Why did Jesus turn water into wine but we aren’t allowed to drink it? Historically, why did Joseph Smith allow for polygamy (even if there were an excess of male members) but now it’s only practiced by outcasts of the church? (True Mormons haven't practiced polygamy since 1890 and no, my dad doesn't have multiple wives.) Who is Joseph Smith anyway and how'd he become a modern day prophet?

Consequences

As with any extreme religion, there are often negative consequences. I’m a firm believer that if you control children too much they will eventually rebel and lack the tools necessary to handle the situations they get into. This could manifest in a number of ways. For me personally, I began drinking and doing drugs around the age of 21. It was an incredibly dark time in my life and I’m lucky I made it out alive.

Another manifestation is my sexuality – on a number of levels. For the most part, I was taught sex is bad and wrong and not meant for pleasure but only to procreate. I was completely against pornography and masturbation (until recent years). I struggled in my relationships not knowing what I liked or what was okay to enjoy.

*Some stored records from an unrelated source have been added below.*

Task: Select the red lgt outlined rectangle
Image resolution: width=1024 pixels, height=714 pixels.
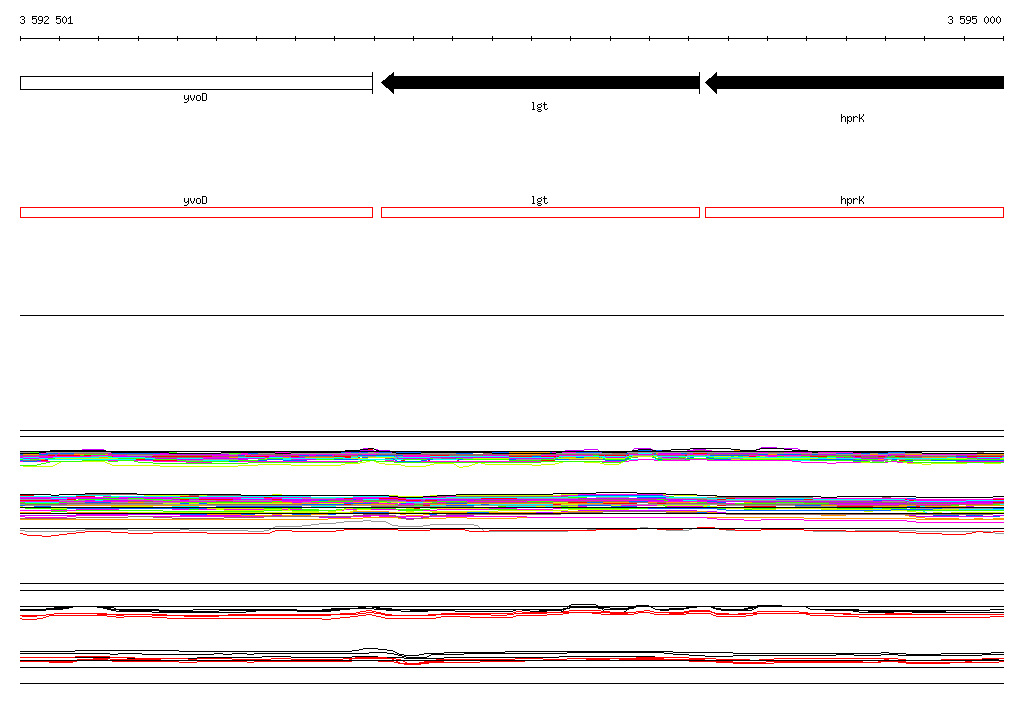Action: coord(540,212)
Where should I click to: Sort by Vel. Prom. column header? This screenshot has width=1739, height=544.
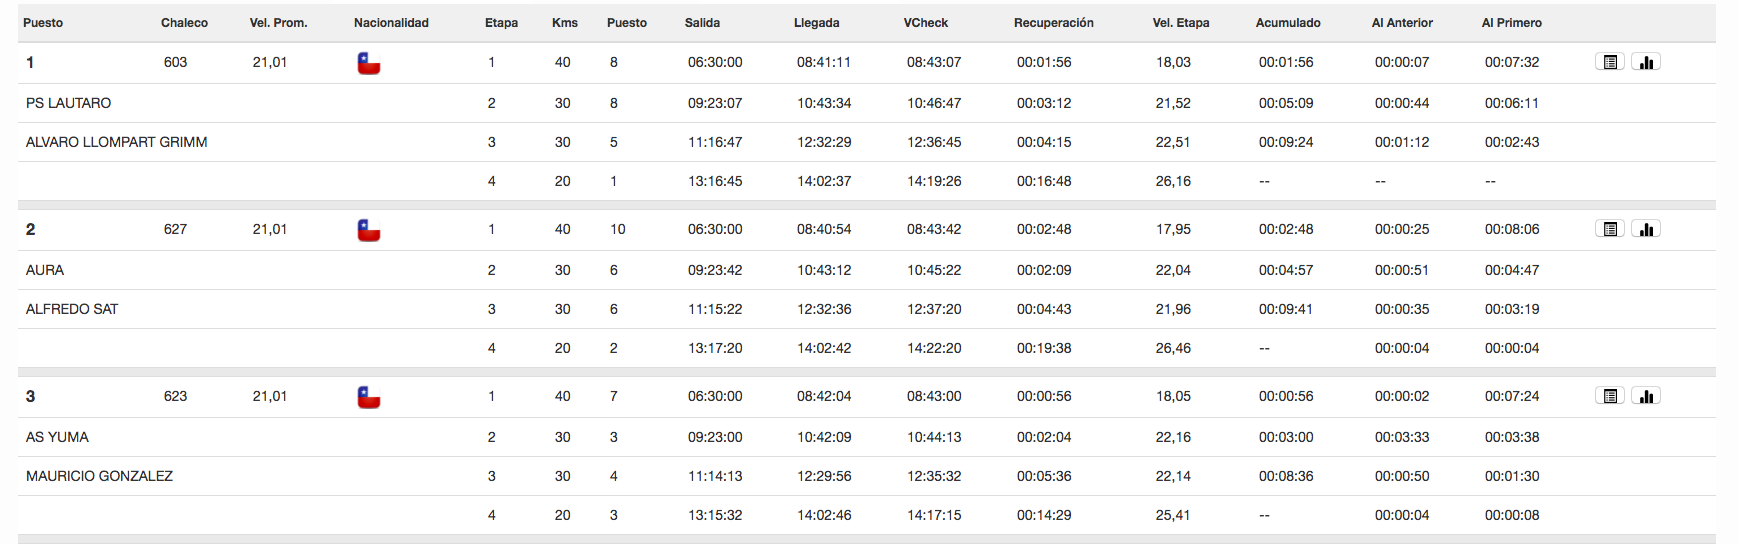pyautogui.click(x=278, y=22)
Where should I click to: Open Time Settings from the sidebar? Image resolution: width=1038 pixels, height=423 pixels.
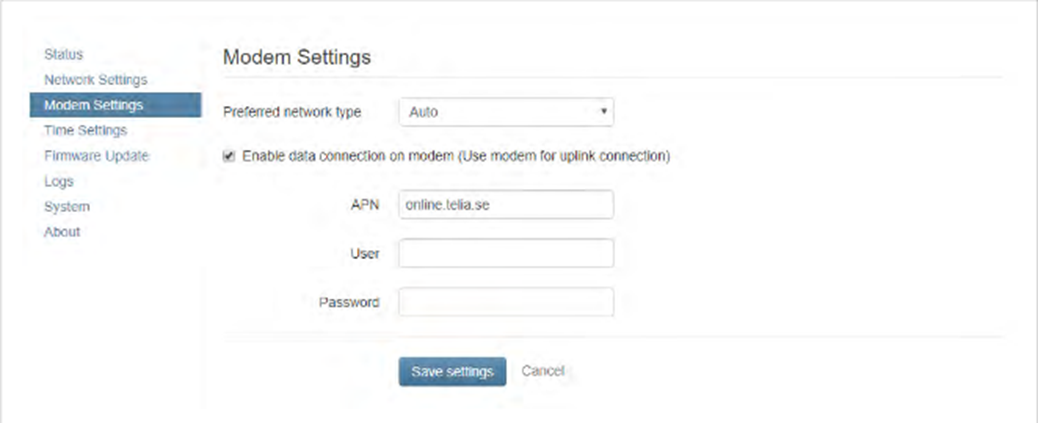pyautogui.click(x=85, y=130)
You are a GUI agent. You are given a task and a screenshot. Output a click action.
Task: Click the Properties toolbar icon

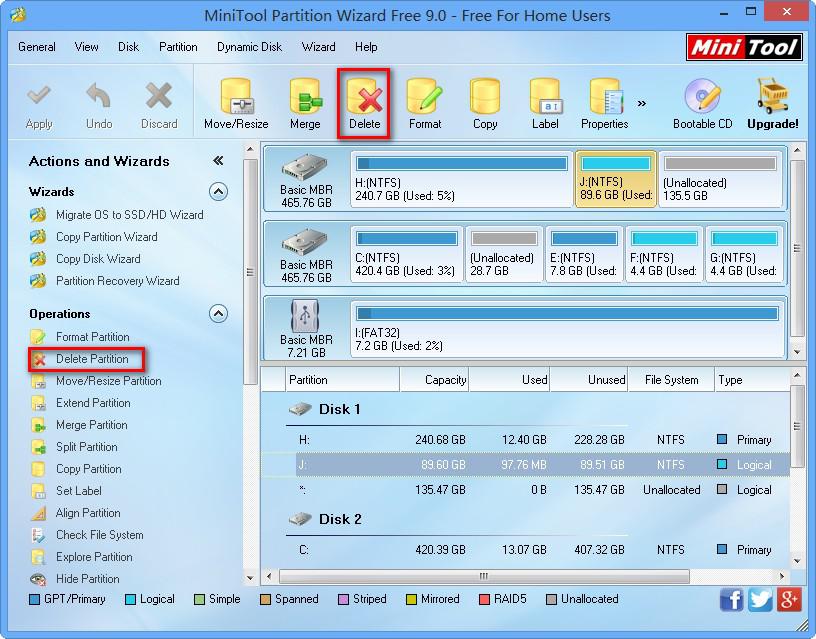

When I dated men, I hated sex. I thought something was wrong with me. I had decided, sex just wasn’t for me and I’d spend the rest of my life avoiding it. It wasn’t until my first experience with a woman that I knew I wasn’t broken. I thought, OH MY GOD. THIS IS WHAT IT’S LIKE. Being gay didn't exist as a kid. I was never taught what it was to be gay - and how can you be something you don’t know exists?

I’ve spent the last several years feeling out my sexuality. It didn’t help much that I chose to date people who were unavailable emotionally and incapable of providing me with what I needed - patience and understanding (see my coming out story in, Come on Out).   

Today, I can proudly say I’m coming into my own and I’m happy with where I’m at. I’m happy I was raised Mormon but I’m even happier with who I’ve decided to become. I'm a constant work in progress but I truly enjoy personal growth and challenging myself to see where it takes me. The sky is the limit if your heart is set on moving forward.